Task requirements - Find the word "Identify" in the data below and copy each line that holds it.

Information shown: Begin

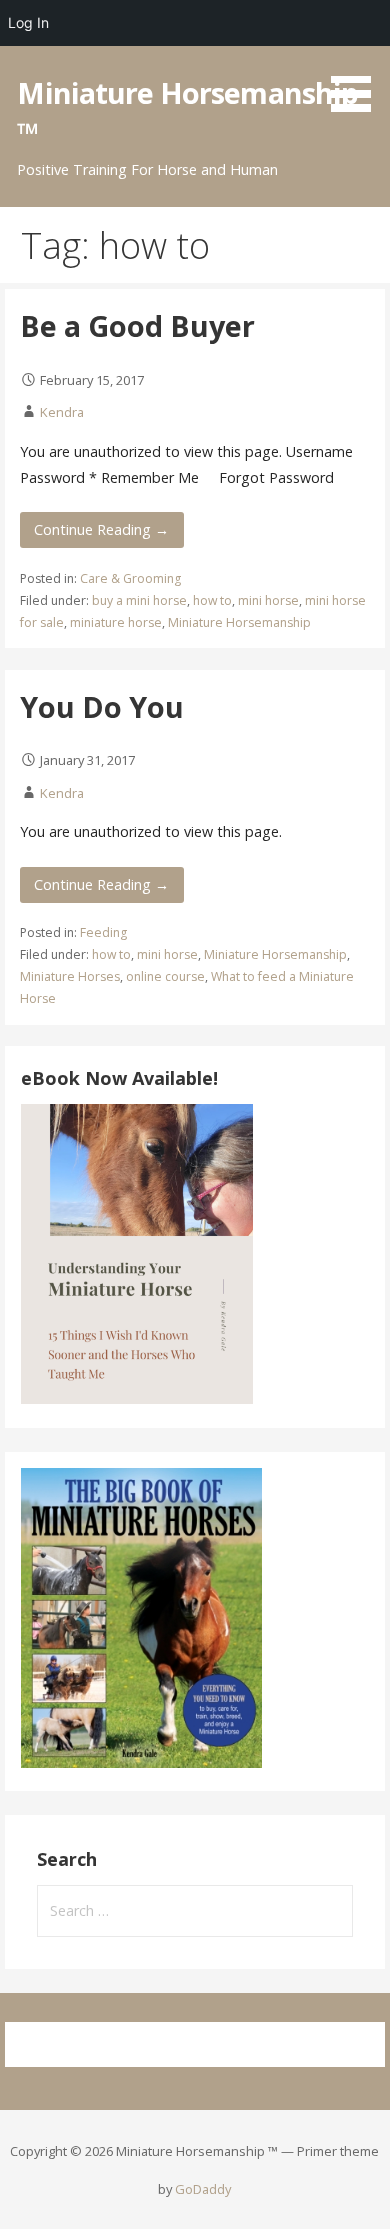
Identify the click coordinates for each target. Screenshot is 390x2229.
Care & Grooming (130, 578)
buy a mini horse (139, 600)
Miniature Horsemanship (239, 622)
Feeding (103, 932)
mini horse (268, 600)
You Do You (102, 706)
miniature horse (116, 622)
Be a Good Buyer (137, 325)
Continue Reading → (101, 529)
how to (212, 600)
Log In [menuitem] (28, 22)
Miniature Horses (70, 976)
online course (165, 976)
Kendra (62, 412)
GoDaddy (203, 2189)
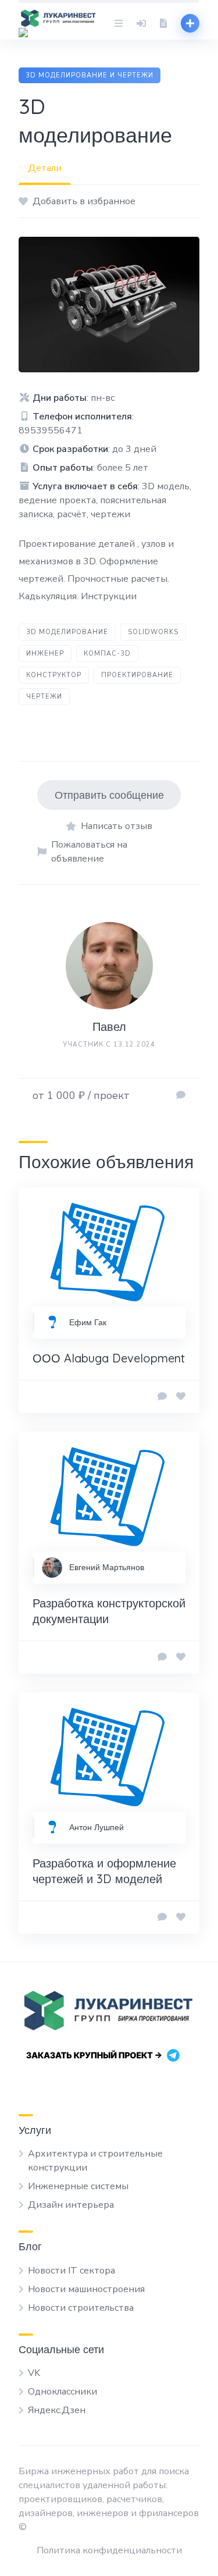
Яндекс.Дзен (56, 2410)
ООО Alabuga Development (109, 1358)
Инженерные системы (78, 2186)
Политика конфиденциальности (109, 2550)
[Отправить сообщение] (180, 1095)
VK (34, 2373)
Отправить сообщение (109, 795)
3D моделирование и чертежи (89, 75)
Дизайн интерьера (71, 2204)
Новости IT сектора (71, 2270)
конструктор (53, 675)
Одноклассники (62, 2391)
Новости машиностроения (86, 2289)
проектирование (137, 675)
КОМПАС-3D (107, 653)
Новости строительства (81, 2307)
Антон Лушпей (96, 1827)
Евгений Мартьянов (106, 1567)
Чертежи (44, 696)
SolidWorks (153, 632)
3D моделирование (67, 632)
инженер (45, 653)
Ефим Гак (87, 1322)
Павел (109, 1026)
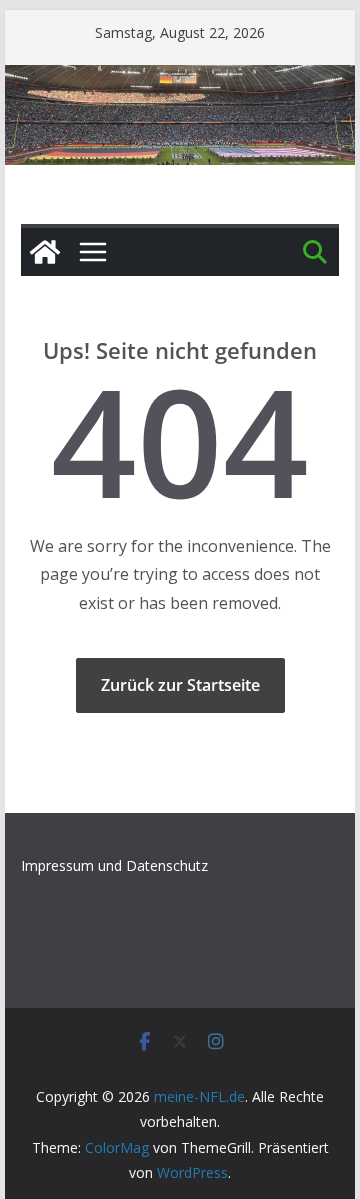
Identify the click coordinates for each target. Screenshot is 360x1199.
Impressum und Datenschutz (114, 865)
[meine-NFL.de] (45, 252)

Information shown: End

Answer area -
Identify the click coordinates for each target. Screenshot is 390x2229.
Identify the click coordinates for each target. Screenshot is 360x1199.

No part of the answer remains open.